Tuesday, 6 January 2026

Iran: US Crafts Miseries and Blames Clergy

Washington continues to promote a convenient narrative that Iran’s clergy-led political system alone is responsible for the economic suffering of its people. Recent street protests—driven by inflation, unemployment, and a weakening currency—are being projected as evidence of regime failure. What remains largely unspoken is the decisive role the United States has played in shaping Iran’s economic distress.

Since the 1979 Islamic Revolution, Iran has lived under successive waves of US-led sanctions. These measures were neither symbolic nor limited. These systematically targeted banking channels, energy exports, trade flows, and foreign investment, effectively isolating Iran from the global economy. The consequences are visible: a battered currency, chronic inflation, supply shortages, and restricted access to essential imports. Blaming the clergy while ignoring decades of economic strangulation is a selective reading of reality.

The sanctions regime has been justified primarily by allegations that Iran is developing an atomic bomb. Yet these claims remain unproven. Iran has repeatedly denied seeking nuclear weapons, and international inspections conducted under the Joint Comprehensive Plan of Action (JCPOA) found no evidence of active weaponization before the agreement was unilaterally abandoned by Washington in 2018. The parallel with Iraq is difficult to ignore. There, too, unverified claims about weapons of mass destruction were treated as established facts, with disastrous consequences.

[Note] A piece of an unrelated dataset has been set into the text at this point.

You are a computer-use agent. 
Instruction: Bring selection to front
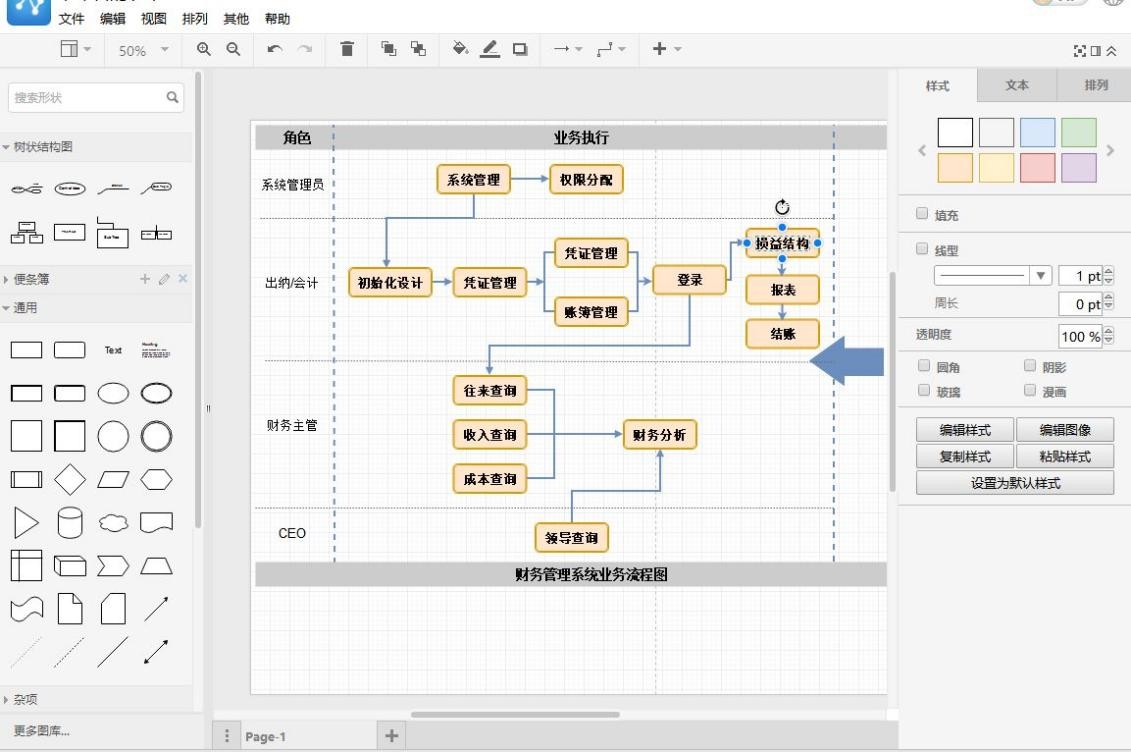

Pressure on Iran has also extended beyond economics. Cyberattacks, sabotages operations, and strikes on strategic installations—widely attributed to the United States and Israel—suggest a shift from coercion to destabilization. Such actions have not altered Iran’s strategic behavior; instead, these have increased regional volatility and reduced space for diplomacy.

If concern for the Iranian people were genuine, sanctions relief would be the starting point. Economic normalization offers a more credible path to internal reform than perpetual punishment. Five decades of pressure have neither collapsed the state nor moderated policy, but these have deepened public suffering.

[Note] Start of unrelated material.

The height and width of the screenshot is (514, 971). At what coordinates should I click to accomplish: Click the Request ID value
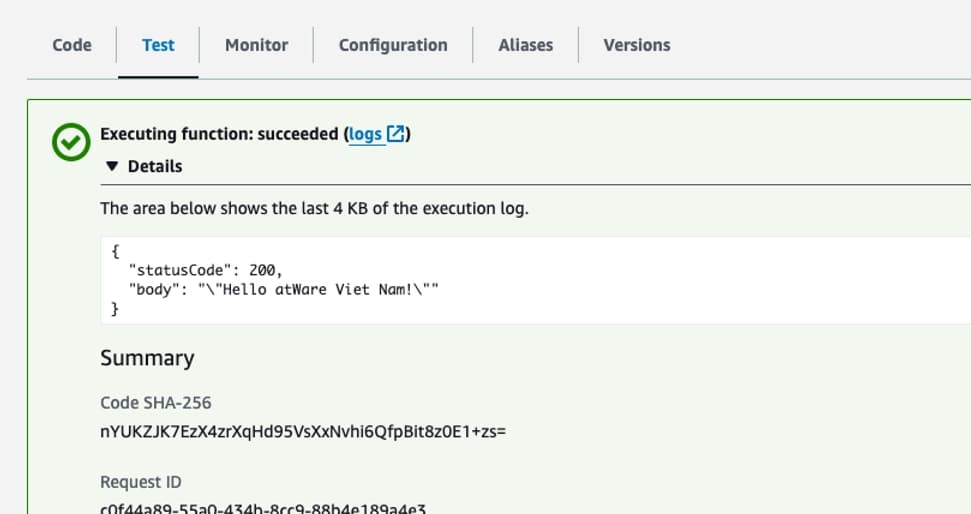coord(263,508)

The recent attempt to externally reshape Venezuela’s political order has further fueled fears in Tehran. Many now worry that Iran’s leadership could face similar tactics—arrest, assassination, or engineered collapse.

History offers a blunt lesson: sanctions punish societies, not regimes. Until this reality is acknowledged, the misery of ordinary Iranians will continue to be manufactured abroad and misattributed at home.